Arbeitsauftrag 1: Schreiben Sie aus dem Bericht über die NSA-Überwachung den Abschnitt von „Die massive Überwachung“ bis „potenzieller Terrorist sei.“ wortgetreu ab.
Arbeitsauftrag 2: Welches Amt bekleidet Jochim Selzer laut dem Bericht über die NSA-Überwachung?
Arbeitsauftrag 3: Setzen Sie den Bericht über die NSA-Überwachung im Anschluss an seinen letzten Satz fort.

Textauszug:
_ _ _ _

Die massive Überwachung der Internet-Kommunikation durch den US-Geheimdienst NSA verstößt nach Ansicht des kirchlichen Datenschützers Jochim Selzer gegen christliche Grundwerte. "Diese Grundvermutung, dass alle Menschen immer etwas Böses wollen und dass deswegen eine derartige Rasterfahndung organisiert wird, ist mit dem christlichen Menschenbild nicht in Einklang zu bringen", sagte der Datenschutzbeauftragte des Evangelischen Kirchenkreises Bad-Godesberg-Voreifel am Donnerstag der Nachrichtenagentur epd. "Das hat paranoide Züge", sagte Selzer. "Da schlagen die Sicherheitsbehörden über die Stränge." Der Staat dürfe nicht davon ausgehen, dass jeder ein potenzieller Terrorist sei.

_ _ _ _

Datenauszug:
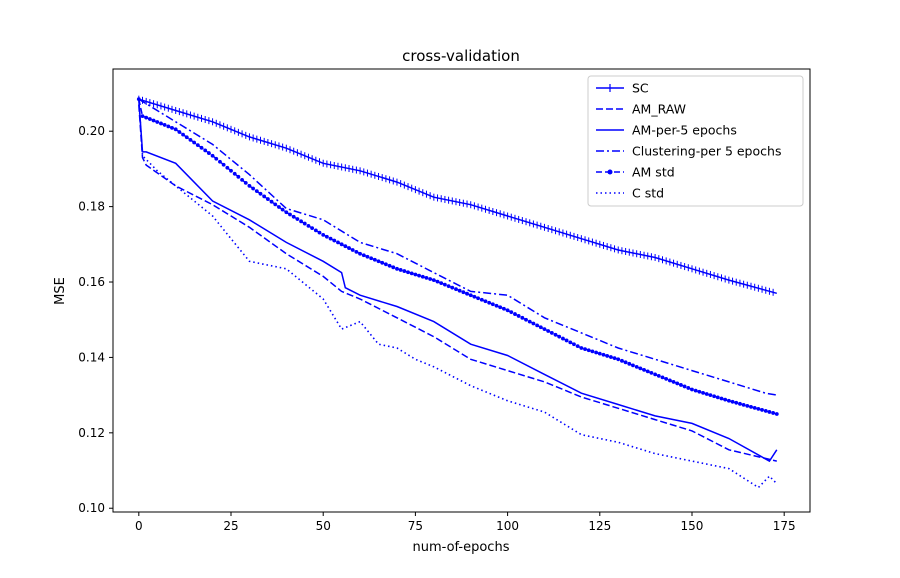  What do you see at coordinates (600, 526) in the screenshot?
I see `x-tick-label: 125` at bounding box center [600, 526].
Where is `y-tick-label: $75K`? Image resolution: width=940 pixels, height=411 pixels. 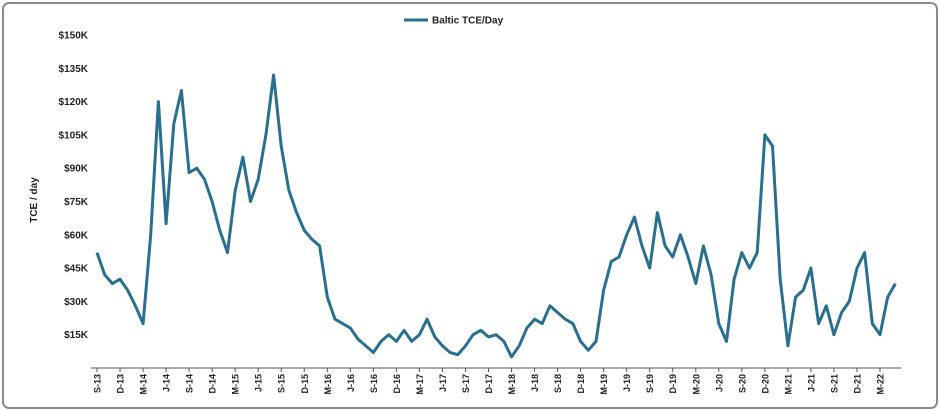 y-tick-label: $75K is located at coordinates (76, 202).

_ _ _ _

Lösung 1:
Die massive Überwachung der Internet-Kommunikation durch den US-Geheimdienst NSA verstößt nach Ansicht des kirchlichen Datenschützers Jochim Selzer gegen christliche Grundwerte. "Diese Grundvermutung, dass alle Menschen immer etwas Böses wollen und dass deswegen eine derartige Rasterfahndung organisiert wird, ist mit dem christlichen Menschenbild nicht in Einklang zu bringen", sagte der Datenschutzbeauftragte des Evangelischen Kirchenkreises Bad-Godesberg-Voreifel am Donnerstag der Nachrichtenagentur epd. "Das hat paranoide Züge", sagte Selzer. "Da schlagen die Sicherheitsbehörden über die Stränge." Der Staat dürfe nicht davon ausgehen, dass jeder ein potenzieller Terrorist sei.

Lösung 2: Er ist Datenschutzbeauftragter des Evangelischen Kirchenkreises Bad-Godesberg-Voreifel.

Lösung 3:
Datenschützer Selzer will auch in Kirchenkreisen das Bewusstsein dafür wecken, die Internet-Kommunikation zu verschlüsseln. Zu diesem Zweck organisiert er "Crypto Partys" - diese Basisbewegung erklärt in Veranstaltungen, wie die digitale Kommunikation möglichst einfach verschlüsselt und das Internet anonym genutzt werden kann. Pfarrer und Pfarrerinnen hätten es oft mit sensiblen Daten aus Seelsorge und Gemeinde zu tun und deswegen die Verantwortung, diese zu schützen, sagte Selzer.